Pero, bendito sea Su nombre, Él nunca falla; Por lo tanto, la dispersión terminará y llegará el momento de la reunión. Así que en su día los discípulos encontrarían, porque después de que Él resucitara, aprenderían que el Señor no había cambiado en todo el amor y la gracia de Su corazón. Él, el gran Pastor de las ovejas, iría delante de ellos y una vez más Sus ovejas lo seguirían.

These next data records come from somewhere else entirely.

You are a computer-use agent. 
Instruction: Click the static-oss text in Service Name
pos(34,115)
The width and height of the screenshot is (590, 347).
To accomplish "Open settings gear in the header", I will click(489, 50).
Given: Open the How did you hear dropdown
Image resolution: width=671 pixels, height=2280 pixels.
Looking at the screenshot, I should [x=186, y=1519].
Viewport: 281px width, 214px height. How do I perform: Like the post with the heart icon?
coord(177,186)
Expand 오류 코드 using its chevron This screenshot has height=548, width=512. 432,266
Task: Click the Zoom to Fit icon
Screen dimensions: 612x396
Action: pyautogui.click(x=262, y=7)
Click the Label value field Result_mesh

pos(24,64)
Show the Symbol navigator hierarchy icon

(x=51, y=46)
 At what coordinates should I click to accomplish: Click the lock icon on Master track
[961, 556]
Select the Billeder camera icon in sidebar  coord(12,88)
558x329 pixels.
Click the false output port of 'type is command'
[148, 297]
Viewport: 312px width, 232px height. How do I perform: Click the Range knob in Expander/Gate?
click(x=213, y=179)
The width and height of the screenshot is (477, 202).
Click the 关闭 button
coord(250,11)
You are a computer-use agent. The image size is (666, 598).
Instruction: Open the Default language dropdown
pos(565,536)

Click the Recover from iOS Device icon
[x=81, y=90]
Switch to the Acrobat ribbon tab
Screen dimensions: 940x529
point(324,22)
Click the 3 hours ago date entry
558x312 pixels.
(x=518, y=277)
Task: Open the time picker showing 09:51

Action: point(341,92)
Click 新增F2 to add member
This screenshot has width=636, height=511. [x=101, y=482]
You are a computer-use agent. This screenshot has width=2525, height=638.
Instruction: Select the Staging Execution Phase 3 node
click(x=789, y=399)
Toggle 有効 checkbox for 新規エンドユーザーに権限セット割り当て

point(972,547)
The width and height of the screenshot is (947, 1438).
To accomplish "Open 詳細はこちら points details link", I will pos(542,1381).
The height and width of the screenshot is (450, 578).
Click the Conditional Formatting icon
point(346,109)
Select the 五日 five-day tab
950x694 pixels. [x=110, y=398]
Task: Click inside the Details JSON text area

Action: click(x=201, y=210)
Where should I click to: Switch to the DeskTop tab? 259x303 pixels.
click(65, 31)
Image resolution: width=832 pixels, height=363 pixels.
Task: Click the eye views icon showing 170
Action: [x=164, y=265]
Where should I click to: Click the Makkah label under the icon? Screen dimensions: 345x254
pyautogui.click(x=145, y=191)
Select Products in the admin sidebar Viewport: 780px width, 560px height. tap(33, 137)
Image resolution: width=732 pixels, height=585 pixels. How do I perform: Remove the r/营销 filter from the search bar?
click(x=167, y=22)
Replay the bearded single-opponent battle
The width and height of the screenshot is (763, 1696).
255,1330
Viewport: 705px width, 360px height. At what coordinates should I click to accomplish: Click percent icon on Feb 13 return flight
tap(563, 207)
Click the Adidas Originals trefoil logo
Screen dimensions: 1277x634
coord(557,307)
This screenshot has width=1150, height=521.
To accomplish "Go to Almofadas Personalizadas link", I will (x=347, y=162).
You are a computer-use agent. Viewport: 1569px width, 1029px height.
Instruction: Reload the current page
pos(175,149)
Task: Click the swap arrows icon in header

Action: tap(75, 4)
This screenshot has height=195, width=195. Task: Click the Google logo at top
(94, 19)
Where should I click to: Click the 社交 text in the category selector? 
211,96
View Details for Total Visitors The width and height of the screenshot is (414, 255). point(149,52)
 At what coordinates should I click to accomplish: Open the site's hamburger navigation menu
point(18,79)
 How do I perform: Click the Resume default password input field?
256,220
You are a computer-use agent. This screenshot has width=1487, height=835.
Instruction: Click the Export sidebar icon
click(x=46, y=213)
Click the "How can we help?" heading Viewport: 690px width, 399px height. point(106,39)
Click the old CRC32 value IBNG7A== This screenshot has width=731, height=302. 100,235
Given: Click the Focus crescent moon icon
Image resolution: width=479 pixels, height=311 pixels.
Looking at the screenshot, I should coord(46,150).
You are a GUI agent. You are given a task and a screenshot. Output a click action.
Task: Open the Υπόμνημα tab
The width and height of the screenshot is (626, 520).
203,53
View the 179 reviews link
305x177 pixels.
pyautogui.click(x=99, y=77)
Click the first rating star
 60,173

El Señor ha dado la palabra de advertencia, seguida de una palabra de aliento. ¡Ay! como Pedro, con demasiada frecuencia, no prestamos atención a Sus advertencias y perdemos la bendición de Sus palabras de aliento, debido a nuestra confianza en nosotros mismos. Ignorantes de nuestra debilidad, pensamos que estamos a salvo, aunque otros puedan fallar. Entonces Pedro dice: “Aunque todos serán ofendidos, yo no”. Todos se sentirían ofendidos, pero el que toma la iniciativa al expresar su confianza en sí mismo tendría la mayor caída. Nos derrumbamos en la misma cosa de la que nos jactamos. Pedro se jacta de que nunca se ofenderá. El Señor dice: “Esta noche... me negarás tres veces.”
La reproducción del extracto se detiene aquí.